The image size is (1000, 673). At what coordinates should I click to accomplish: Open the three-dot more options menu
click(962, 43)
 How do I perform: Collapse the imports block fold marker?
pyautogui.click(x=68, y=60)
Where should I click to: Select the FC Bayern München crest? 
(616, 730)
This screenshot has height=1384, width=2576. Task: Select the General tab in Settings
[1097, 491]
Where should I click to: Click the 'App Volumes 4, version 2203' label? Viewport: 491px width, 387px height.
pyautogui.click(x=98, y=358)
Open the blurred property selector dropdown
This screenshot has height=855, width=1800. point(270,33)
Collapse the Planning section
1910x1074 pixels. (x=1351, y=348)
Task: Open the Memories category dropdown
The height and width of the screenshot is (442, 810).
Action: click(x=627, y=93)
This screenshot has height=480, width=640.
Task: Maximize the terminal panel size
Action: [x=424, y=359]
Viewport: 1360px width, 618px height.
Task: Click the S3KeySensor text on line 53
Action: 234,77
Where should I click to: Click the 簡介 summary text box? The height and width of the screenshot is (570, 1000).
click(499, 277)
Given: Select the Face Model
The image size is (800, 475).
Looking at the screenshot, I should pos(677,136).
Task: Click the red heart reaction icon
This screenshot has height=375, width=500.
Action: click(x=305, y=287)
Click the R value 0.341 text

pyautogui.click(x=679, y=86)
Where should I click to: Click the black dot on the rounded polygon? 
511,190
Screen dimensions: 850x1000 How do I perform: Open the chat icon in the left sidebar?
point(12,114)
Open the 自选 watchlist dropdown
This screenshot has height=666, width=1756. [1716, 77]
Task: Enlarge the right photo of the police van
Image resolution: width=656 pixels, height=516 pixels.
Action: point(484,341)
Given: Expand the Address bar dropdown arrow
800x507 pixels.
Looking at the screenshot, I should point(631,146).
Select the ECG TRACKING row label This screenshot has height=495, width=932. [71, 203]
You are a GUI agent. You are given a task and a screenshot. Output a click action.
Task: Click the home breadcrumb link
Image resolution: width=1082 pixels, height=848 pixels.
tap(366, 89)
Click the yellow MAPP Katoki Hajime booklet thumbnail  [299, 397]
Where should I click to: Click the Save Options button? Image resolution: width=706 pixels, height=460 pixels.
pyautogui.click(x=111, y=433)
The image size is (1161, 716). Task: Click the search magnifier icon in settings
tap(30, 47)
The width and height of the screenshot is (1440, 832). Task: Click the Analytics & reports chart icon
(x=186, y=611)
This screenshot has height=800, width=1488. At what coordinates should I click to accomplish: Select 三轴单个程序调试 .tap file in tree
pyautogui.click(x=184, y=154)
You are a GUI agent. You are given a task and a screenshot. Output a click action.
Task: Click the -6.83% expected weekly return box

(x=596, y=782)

◆ EXERCISE DIRECTIONS ◆
The listing above has to be written out again in full, exactly as shown.

◆ EXERCISE RESPONSE ◆
The image size is (1000, 673). At what coordinates should I click to accomplish: Open the three-dot more options menu
click(962, 43)
 How do I perform: Collapse the imports block fold marker?
pyautogui.click(x=68, y=60)
Where should I click to: Select the FC Bayern München crest? 
(616, 730)
This screenshot has height=1384, width=2576. Task: Select the General tab in Settings
[1097, 491]
Where should I click to: Click the 'App Volumes 4, version 2203' label? Viewport: 491px width, 387px height.
pyautogui.click(x=98, y=358)
Open the blurred property selector dropdown
This screenshot has height=855, width=1800. point(270,33)
Collapse the Planning section
1910x1074 pixels. (x=1351, y=348)
Task: Open the Memories category dropdown
The height and width of the screenshot is (442, 810).
Action: click(x=627, y=93)
This screenshot has height=480, width=640.
Task: Maximize the terminal panel size
Action: [x=424, y=359]
Viewport: 1360px width, 618px height.
Task: Click the S3KeySensor text on line 53
Action: 234,77
Where should I click to: Click the 簡介 summary text box? The height and width of the screenshot is (570, 1000).
click(499, 277)
Given: Select the Face Model
The image size is (800, 475).
Looking at the screenshot, I should pos(677,136).
Task: Click the red heart reaction icon
This screenshot has height=375, width=500.
Action: click(x=305, y=287)
Click the R value 0.341 text

pyautogui.click(x=679, y=86)
Where should I click to: Click the black dot on the rounded polygon? 
511,190
Screen dimensions: 850x1000 How do I perform: Open the chat icon in the left sidebar?
point(12,114)
Open the 自选 watchlist dropdown
This screenshot has height=666, width=1756. [1716, 77]
Task: Enlarge the right photo of the police van
Image resolution: width=656 pixels, height=516 pixels.
Action: point(484,341)
Given: Expand the Address bar dropdown arrow
800x507 pixels.
Looking at the screenshot, I should point(631,146).
Select the ECG TRACKING row label This screenshot has height=495, width=932. [71, 203]
You are a GUI agent. You are given a task and a screenshot. Output a click action.
Task: Click the home breadcrumb link
Image resolution: width=1082 pixels, height=848 pixels.
tap(366, 89)
Click the yellow MAPP Katoki Hajime booklet thumbnail  [299, 397]
Where should I click to: Click the Save Options button? Image resolution: width=706 pixels, height=460 pixels.
pyautogui.click(x=111, y=433)
The image size is (1161, 716). Task: Click the search magnifier icon in settings
tap(30, 47)
The width and height of the screenshot is (1440, 832). Task: Click the Analytics & reports chart icon
(x=186, y=611)
This screenshot has height=800, width=1488. At what coordinates should I click to accomplish: Select 三轴单个程序调试 .tap file in tree
pyautogui.click(x=184, y=154)
You are a GUI agent. You are given a task and a screenshot. Output a click action.
Task: Click the -6.83% expected weekly return box

(x=596, y=782)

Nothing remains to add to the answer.